▸ Work task A: From the passage on nannies working in homes with at-home parents, retype the stretch from "Before the COVID-19" through "are also working.".
▸ Work task B: In the passage on nannies working in homes with at-home parents, what should parents set up if the size and layout of the home allow?

▸ Passage:
——————————

Before the COVID-19 pandemic, Nannies rarely worked in homes where the parents were present during the day. Now, since offices have closed and many parents have transitioned to working from home full-time, it has become the norm, rather than the exception. This arrangement can present some challenges, particularly for Nannies who are used to having the parents be absent and prefer to work independently. We recognize that it is an adjustment, which is why we’ve put together a few helpful tips for Nannies placed in homes where the parents are also working.
Have a designated workspace
If the size and layout of the home allows, parents should set up a designated workspace that is separate from the main living area. This separation is beneficial for both the parents and children, as the parents can work without being distracted or interrupted throughout the day, and the children can have a better understanding of the distinction between work and family time. As a Nanny, this will also allow you more autonomy to look after the children without having the parents constantly monitoring and, potentially, micro-managing.

——————————

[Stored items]
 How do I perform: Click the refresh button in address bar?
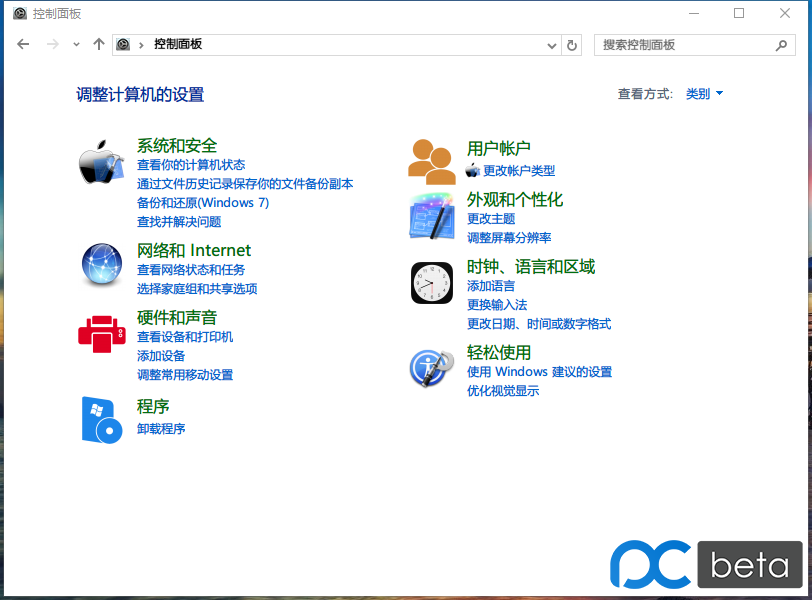[572, 45]
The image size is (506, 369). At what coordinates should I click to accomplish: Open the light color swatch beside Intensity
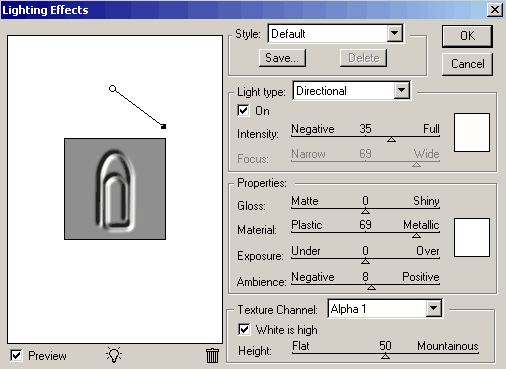pyautogui.click(x=472, y=132)
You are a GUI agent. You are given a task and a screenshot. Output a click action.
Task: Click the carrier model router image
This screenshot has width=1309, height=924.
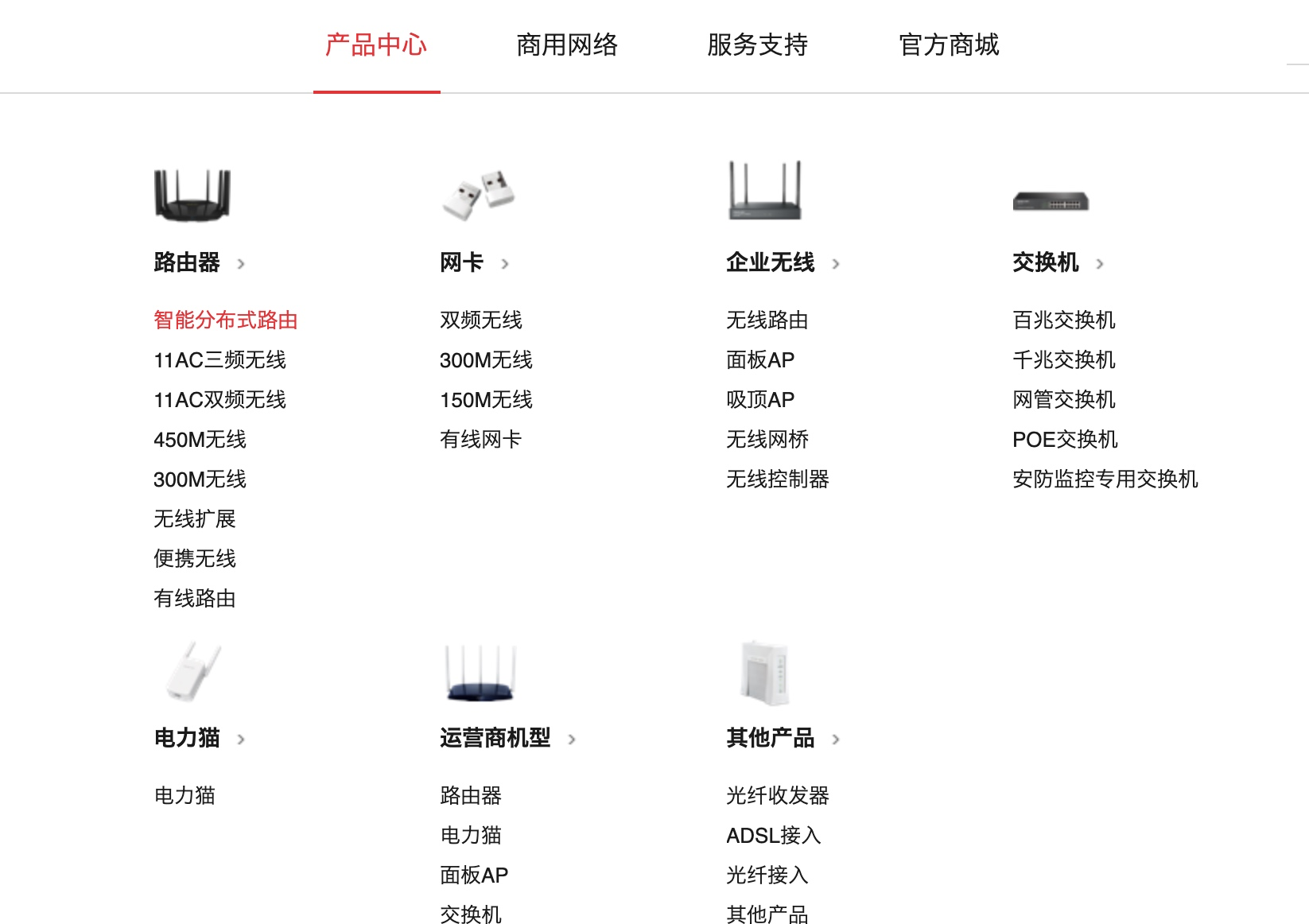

——————————

▸ Response box A:
Before the COVID-19 pandemic, Nannies rarely worked in homes where the parents were present during the day. Now, since offices have closed and many parents have transitioned to working from home full-time, it has become the norm, rather than the exception. This arrangement can present some challenges, particularly for Nannies who are used to having the parents be absent and prefer to work independently. We recognize that it is an adjustment, which is why we’ve put together a few helpful tips for Nannies placed in homes where the parents are also working.

▸ Response box B: A designated workspace that is separate from the main living area.